The impact of hydrothermally-sourced Fe on ocean biogeochemistry: new investigations from the East Pacific Rise, 9-10°N.

We have initiated a new study as part of NSF's Ridge 2000 program to investigate the fate of dissolved Fe(II) released from high-temperature hydrothermal venting on the East Pacific Rise and its potential impact on local deep-ocean biogeochemical budgets.

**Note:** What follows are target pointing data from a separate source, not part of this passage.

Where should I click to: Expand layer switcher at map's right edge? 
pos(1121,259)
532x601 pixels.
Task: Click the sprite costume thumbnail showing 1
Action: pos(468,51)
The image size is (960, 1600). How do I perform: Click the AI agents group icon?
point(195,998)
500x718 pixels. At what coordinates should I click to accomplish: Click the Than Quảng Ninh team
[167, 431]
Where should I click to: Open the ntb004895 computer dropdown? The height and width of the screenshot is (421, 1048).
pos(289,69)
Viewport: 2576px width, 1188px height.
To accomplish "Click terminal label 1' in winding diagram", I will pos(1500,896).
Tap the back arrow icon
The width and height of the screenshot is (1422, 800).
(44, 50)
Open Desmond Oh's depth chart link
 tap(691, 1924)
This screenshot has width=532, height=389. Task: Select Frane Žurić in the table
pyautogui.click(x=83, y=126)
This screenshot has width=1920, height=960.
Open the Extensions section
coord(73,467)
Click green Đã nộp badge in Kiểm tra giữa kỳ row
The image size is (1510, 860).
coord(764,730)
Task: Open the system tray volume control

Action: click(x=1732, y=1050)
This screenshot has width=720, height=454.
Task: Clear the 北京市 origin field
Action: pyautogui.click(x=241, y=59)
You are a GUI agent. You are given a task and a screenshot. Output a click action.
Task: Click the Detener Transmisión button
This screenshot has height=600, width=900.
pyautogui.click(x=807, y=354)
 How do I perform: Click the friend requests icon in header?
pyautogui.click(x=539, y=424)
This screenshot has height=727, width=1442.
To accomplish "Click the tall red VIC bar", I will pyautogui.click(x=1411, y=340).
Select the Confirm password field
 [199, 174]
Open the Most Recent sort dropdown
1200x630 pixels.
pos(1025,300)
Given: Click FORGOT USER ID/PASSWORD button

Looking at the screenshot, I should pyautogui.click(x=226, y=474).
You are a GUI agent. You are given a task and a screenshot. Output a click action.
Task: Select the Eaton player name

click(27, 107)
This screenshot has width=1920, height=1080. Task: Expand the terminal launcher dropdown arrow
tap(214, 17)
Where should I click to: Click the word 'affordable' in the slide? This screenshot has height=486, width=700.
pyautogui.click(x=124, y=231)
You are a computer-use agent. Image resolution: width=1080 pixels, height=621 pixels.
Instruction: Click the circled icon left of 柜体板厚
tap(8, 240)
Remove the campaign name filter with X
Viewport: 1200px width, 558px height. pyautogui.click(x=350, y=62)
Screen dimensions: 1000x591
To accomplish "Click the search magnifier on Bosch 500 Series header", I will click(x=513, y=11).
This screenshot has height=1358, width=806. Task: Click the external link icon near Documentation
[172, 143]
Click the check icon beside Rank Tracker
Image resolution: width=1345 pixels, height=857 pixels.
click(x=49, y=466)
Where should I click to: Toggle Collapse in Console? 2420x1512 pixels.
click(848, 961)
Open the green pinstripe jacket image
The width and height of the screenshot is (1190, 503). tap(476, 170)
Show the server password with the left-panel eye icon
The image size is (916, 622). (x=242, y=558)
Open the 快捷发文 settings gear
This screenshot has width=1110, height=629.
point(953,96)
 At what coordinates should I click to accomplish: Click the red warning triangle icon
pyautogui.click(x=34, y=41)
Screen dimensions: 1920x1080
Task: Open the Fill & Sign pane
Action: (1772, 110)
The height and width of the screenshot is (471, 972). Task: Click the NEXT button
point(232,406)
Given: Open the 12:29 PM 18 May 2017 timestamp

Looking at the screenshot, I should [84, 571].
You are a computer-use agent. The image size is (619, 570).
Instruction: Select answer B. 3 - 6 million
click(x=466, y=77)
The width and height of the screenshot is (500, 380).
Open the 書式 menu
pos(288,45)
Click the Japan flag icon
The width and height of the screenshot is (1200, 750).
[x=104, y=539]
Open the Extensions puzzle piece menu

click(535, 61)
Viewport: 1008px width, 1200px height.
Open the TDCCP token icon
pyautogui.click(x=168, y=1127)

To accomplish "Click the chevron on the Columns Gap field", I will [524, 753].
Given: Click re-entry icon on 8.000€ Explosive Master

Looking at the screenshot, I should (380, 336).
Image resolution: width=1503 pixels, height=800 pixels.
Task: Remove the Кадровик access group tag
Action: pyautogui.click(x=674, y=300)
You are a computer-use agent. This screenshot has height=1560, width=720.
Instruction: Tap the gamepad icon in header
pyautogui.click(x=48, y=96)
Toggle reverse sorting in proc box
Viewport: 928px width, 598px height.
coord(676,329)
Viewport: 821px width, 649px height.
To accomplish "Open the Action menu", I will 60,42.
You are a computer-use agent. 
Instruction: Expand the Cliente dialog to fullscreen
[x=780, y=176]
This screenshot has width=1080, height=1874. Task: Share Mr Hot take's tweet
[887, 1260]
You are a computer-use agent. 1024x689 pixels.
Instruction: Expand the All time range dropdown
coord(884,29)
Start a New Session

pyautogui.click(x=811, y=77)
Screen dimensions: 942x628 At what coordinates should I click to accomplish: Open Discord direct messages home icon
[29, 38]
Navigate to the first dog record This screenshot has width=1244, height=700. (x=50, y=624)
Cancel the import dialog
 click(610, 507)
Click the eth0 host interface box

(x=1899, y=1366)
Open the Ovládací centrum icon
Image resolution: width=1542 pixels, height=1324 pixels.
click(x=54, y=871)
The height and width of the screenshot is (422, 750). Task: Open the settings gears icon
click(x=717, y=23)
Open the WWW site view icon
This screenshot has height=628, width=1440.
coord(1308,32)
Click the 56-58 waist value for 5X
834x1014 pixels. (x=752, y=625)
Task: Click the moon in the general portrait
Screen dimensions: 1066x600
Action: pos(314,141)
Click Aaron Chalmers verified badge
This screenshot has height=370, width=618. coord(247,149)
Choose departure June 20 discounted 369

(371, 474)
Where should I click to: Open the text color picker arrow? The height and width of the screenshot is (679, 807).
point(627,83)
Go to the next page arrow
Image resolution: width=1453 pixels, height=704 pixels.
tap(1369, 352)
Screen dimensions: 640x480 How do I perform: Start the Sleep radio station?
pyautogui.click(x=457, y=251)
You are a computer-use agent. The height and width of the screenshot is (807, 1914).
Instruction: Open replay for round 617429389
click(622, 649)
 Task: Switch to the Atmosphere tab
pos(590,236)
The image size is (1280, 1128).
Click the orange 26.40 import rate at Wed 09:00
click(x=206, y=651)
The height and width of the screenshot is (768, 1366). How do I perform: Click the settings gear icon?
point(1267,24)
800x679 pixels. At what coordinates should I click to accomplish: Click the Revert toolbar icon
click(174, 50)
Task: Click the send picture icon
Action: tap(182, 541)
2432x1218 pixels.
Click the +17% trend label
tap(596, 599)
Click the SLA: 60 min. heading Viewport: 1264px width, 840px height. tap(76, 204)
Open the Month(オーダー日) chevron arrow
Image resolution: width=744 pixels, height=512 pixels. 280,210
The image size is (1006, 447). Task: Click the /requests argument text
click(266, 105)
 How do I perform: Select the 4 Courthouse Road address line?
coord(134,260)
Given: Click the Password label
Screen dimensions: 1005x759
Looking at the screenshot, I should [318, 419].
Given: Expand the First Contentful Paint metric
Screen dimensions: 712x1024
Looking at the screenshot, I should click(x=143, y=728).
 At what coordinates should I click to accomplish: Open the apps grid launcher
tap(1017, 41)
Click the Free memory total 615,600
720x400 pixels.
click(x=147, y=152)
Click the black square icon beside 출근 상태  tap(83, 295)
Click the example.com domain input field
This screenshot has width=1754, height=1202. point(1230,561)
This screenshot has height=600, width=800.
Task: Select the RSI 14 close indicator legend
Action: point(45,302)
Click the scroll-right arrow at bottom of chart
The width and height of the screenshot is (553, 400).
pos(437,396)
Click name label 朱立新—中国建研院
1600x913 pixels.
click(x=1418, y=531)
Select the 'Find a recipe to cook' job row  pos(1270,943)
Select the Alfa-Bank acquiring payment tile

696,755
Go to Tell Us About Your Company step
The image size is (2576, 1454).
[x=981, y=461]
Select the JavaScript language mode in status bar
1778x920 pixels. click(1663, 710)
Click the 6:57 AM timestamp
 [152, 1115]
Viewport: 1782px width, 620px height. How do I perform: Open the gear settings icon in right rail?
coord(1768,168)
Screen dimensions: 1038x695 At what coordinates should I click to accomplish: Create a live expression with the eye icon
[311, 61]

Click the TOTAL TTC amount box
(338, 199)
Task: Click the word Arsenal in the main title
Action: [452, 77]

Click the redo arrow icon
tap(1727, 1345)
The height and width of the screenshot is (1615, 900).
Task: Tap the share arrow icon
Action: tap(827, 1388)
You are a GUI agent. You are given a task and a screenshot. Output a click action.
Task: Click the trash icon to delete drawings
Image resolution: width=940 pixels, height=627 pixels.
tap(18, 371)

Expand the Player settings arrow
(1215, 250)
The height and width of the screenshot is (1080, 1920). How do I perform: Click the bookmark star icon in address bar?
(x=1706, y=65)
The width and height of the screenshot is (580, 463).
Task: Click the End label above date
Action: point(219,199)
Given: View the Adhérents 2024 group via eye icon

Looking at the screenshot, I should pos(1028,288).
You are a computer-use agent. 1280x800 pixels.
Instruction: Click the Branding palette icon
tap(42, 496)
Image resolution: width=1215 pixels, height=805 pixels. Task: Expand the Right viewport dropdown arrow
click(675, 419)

Our principal focus is on the biogeochemical cycling of Fe and the role of microbial activity in that cycle: Fe is released in abundance from high-temperature vents, it plays a major role in modifying the gross flux of other elements from hydrothermal vents to the oceans and hydrothermal sources have the potential to dominate the global deep ocean budget of dissolved Fe: an essential micronutrient. To achieve our goals we have collected samples from close to vent-sites at 9-10°N on the East Pacific Rise over a period extending from late 2004 to late 2007 that brackets an episode of recent volcanism (Winter 2005-2006). Thus, we are in a position to investigate both the "steady state" input from a deep-ocean vent-system and also how that system has been perturbed following volcanic activity out to a period of 1-2 years post-eruption. Sampling has been conducted using time-series sediment traps deployed on long-term moorings that have sampled particles settling from buoyant and non-buoyant plumes at 9°50`N and at a contrasting (sulfide- free) vent-site at 9°30`N. Our project is nested within a larger study (LADDER) that spans across disciplines from segment-scale ocean circulation in the 9-10°N area to larval transport between adjacent vent sites. Our specific on-going work includes: i) analyses for major and trace element flux variations; ii) investigation for Fe isotope fractionation within our hydrothermal plume samples; and iii) a study of the role of Fe- oxidising bacteria in catalysing Fe oxidation and/or Fe isotope fractionation within these hydrothermal plumes. For example, the mineralogical structure and character of Fe oxyhydroxide minerals may, themselves, result from the microbial catalysis of Fe oxidation.